== ФРАГМЕНТ ТЕКСТА ==
Повторяю, в точке, где может завязываться коммуникация миров, совершается пустой шаг, или пустой такт, – такт, в котором ничего не производится, там просто сомнение, абсолютное отстранение и специальная анархия, нарочитая анархия, – анархия, конечно, не как социальная утопия, не как проект социальной организации общества, а анархия как душевное состояние, анархия как философская процедура. И теперь мы понимаем, что делает Пруст, когда он различает произвольную и непроизвольную память – он делает здесь две вещи, обе они связаны с проблемой реальности произведения, о которой я говорил. Значит, я сказал: пустой такт, или пустой шаг, то есть какая-то активность деяния, ничего не производящая, например такое страдание, внутри которого мы остаемся, не пытаясь его облегчить, разрешить и так далее, поэтому, собственно, страдание и образ смерти являются продуктивными для расширения нашей души. Я приводил такие явления, как, скажем, сомнение, воля – эти явления в философии называются чистыми явлениями (я, кстати, мог этого не упоминать, но, у Пруста все время фигурирует термин «время в чистом виде» – очень таинственный термин, не очень понятный, хотя комментаторы Пруста чаще всего делают вид, что понимают, но в действительности этого понимания не обнаруживается).

== СУТЬ ЗАДАНИЯ ==
Как бы вы продолжили рассуждение о Прусте? Напишите продолжение, начиная сразу после его последнего предложения. Строки ниже здесь никак не используются.

== ПРИЛОЖЕННЫЕ СТРОКИ ==
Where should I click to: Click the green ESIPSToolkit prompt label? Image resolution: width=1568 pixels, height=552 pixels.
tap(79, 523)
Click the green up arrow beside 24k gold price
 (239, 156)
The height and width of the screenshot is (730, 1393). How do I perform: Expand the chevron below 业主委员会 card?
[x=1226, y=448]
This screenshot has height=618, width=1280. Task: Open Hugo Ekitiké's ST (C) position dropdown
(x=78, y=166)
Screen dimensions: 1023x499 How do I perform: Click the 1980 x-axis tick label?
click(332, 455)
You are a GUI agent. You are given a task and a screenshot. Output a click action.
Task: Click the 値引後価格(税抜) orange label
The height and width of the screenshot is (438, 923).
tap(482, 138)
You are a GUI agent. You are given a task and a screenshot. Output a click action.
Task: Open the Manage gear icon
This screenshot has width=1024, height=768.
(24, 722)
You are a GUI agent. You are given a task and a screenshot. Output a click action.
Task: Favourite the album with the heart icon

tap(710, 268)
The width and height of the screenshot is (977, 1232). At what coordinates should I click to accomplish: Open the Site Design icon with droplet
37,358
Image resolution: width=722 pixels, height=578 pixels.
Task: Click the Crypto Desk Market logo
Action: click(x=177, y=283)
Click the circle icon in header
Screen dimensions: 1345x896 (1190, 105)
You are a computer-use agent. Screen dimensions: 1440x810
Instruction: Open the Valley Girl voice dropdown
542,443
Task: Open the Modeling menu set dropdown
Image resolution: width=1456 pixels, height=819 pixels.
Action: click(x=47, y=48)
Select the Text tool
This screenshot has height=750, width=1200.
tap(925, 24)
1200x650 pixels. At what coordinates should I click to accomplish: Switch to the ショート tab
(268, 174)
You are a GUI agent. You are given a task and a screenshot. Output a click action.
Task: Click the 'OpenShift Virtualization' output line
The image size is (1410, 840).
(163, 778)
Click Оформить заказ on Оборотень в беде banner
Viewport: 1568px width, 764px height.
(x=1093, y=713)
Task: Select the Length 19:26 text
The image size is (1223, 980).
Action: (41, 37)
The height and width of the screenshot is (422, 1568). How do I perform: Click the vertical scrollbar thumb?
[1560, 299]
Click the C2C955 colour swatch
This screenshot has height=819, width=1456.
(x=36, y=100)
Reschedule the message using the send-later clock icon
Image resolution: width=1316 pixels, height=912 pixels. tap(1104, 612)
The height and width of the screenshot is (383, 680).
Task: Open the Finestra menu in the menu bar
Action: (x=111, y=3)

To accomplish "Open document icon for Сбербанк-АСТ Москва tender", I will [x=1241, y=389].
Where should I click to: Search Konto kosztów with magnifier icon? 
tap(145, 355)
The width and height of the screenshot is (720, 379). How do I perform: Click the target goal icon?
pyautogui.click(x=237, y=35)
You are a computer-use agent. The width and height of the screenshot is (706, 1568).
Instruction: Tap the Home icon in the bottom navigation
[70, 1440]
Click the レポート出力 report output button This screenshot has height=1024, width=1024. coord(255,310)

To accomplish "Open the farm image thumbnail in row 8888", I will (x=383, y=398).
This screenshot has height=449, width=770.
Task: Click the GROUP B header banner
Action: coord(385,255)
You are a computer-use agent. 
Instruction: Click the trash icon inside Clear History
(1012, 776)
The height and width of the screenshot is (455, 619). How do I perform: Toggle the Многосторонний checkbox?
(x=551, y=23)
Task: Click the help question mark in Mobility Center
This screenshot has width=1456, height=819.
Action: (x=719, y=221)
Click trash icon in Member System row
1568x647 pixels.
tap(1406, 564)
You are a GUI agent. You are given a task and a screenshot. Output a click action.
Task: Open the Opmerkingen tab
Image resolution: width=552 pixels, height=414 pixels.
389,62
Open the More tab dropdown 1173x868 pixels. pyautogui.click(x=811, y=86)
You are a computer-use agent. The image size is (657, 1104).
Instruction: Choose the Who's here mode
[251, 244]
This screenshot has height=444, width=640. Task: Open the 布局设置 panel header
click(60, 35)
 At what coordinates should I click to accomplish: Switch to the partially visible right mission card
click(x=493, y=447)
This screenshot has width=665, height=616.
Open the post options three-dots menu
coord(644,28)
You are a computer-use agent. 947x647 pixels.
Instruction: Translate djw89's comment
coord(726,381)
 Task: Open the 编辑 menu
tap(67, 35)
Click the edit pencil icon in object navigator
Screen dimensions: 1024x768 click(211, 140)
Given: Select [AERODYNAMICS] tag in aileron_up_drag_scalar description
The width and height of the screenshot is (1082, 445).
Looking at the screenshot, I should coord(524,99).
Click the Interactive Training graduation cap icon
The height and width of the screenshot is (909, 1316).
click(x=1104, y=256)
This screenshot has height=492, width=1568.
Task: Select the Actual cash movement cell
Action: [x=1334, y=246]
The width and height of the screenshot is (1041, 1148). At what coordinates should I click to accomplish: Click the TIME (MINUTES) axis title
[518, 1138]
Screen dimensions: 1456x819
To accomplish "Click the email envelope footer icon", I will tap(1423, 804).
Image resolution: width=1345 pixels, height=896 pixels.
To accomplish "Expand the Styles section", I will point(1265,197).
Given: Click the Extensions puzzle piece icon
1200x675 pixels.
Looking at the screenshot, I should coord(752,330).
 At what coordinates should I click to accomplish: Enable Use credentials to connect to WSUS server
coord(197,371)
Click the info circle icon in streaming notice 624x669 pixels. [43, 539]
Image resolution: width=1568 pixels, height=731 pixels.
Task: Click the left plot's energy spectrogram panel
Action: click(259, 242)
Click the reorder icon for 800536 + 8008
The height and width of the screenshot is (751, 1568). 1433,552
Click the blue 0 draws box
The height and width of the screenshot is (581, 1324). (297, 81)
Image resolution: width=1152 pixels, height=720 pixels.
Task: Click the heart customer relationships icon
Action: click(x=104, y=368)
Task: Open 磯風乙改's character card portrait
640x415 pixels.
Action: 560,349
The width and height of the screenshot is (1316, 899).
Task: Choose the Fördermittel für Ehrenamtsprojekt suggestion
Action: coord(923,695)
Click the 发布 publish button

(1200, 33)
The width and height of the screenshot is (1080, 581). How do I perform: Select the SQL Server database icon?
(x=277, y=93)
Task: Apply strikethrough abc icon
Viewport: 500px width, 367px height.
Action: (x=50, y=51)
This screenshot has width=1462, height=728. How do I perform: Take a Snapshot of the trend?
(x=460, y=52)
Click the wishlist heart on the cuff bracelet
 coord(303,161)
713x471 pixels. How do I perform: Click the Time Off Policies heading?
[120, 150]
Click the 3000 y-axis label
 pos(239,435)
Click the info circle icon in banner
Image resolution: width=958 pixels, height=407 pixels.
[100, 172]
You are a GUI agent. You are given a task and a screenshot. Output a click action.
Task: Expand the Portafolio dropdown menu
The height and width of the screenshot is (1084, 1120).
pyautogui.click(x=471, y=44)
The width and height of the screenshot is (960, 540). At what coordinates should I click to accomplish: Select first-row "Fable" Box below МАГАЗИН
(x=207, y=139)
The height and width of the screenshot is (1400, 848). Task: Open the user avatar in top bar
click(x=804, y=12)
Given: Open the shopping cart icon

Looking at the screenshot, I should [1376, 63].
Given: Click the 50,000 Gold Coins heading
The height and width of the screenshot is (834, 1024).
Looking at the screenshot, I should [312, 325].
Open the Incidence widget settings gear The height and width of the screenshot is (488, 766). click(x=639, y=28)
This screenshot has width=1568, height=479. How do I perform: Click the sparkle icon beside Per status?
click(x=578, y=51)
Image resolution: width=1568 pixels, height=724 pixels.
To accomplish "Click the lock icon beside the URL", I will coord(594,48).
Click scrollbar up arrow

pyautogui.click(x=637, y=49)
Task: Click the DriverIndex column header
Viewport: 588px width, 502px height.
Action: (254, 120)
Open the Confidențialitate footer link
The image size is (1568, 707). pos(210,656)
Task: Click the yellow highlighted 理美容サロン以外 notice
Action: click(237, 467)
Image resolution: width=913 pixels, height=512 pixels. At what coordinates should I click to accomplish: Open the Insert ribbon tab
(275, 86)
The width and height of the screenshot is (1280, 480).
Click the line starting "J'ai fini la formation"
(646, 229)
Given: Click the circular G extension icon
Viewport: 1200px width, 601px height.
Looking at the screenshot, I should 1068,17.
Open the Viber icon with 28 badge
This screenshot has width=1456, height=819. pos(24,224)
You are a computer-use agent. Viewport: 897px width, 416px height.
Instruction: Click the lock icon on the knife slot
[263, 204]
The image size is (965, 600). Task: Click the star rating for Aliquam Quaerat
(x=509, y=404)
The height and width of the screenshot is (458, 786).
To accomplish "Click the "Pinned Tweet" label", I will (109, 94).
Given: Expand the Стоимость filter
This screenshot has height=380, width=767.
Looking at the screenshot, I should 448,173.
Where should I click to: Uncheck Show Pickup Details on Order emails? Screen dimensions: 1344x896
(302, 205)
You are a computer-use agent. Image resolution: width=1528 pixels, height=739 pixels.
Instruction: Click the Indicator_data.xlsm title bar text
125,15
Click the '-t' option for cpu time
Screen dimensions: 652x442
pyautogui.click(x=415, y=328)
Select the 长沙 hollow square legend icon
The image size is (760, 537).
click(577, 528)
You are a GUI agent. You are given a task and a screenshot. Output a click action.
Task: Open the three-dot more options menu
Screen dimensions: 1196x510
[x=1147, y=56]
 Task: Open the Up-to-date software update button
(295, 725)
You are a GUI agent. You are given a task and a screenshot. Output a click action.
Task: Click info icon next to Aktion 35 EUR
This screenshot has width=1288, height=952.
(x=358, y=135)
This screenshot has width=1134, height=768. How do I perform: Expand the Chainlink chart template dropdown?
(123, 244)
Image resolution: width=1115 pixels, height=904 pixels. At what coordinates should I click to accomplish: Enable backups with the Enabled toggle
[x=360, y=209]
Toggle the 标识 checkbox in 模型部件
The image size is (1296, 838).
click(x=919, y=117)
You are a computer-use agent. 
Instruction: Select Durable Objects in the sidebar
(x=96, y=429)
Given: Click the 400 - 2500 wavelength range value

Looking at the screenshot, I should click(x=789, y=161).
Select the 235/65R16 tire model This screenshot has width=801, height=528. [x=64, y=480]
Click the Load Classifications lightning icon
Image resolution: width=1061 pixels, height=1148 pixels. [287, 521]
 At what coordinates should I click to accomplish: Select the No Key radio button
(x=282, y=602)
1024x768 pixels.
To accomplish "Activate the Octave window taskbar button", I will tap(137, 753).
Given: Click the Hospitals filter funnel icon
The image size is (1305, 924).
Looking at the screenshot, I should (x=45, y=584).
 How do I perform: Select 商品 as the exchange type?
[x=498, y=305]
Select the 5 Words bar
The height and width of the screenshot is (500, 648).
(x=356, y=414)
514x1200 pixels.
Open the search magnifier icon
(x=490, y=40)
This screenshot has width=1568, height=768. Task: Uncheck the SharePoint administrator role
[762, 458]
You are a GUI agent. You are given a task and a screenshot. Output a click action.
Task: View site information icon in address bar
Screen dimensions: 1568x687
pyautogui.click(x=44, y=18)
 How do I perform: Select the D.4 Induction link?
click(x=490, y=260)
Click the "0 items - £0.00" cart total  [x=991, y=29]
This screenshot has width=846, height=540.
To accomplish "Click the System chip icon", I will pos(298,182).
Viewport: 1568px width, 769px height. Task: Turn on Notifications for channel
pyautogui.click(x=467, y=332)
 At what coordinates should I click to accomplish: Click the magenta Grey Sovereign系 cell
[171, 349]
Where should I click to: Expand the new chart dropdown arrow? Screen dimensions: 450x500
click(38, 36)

== ВЕРНЫЙ ОТВЕТ ==
Чистые явления – это явления, требующие очень сложного напряжения, чтобы уловить их, но в действительности они простые, то есть мы улавливаем абсолютно простую вещь, например: я в какой-то связи много лекций тому назад говорил о том, что верить можно лишь в то, что нуждается в моей вере в том смысле, что этого не было бы, если бы я в это не верил; поэтому прав был Тертуллиан, когда говорил: верую, ибо абсурдно, то есть этой шокирующей, совершено непонятой в истории фразой он, тем самым, указывал на природу этого феномена – веры. Вера по определению может быть только чистой верой – не во что-нибудь, а в то, чего нет без этой веры, то есть это – тавтология: вера есть вера в веру. Скажем так: воля выделяется только в чистом виде, это понятие означает только волю в чистом виде, в других случаях понятие воли не имеет смысла. То есть чистые явления есть такие явления, в применении к которым имеет смысл понятие: скажем, понятие веры имеет смысл применять (в действительном, строгом смысле) только тогда, когда имеется в виду чистая вера, а чистая вера есть вера, не имеющая предмета, который можно было бы наблюдать иным путем, чем сама вера. Ну, понимаете, когда я говорю «часы», то помимо называния, их можно наблюдать и задать другими средствами <…>. Это значит не чистое называние не есть чистое явление. Так же и воля – вот есть какое-то сцепление событий: я могу передвинуть зажигалку сюда – в этом сцеплении, если его материальные элементы так сцеплены, что они делают это, моя воля – лишняя; она не лишняя тогда, когда нечто существует только силой моей воли. Вот это называется «чистая воля» или «полнота воли», которая равнозначна полноте бытия, потому что если что-то существует только волей, то оно полно – половины воли не бывает, поэтому это – единственный случай, где бытие дано одноактно, одним разом во всей своей полноте, чего вообще не бывает с предметами, потому что предметы мы должны проходить в последовательности. (Математики вам скажут, что актуальной бесконечности нет, есть пересчитываемый ряд, и он бесконечен только потенциально, а не актуально; но здесь мы движемся в другой сфере.) Вот это – чистые явления.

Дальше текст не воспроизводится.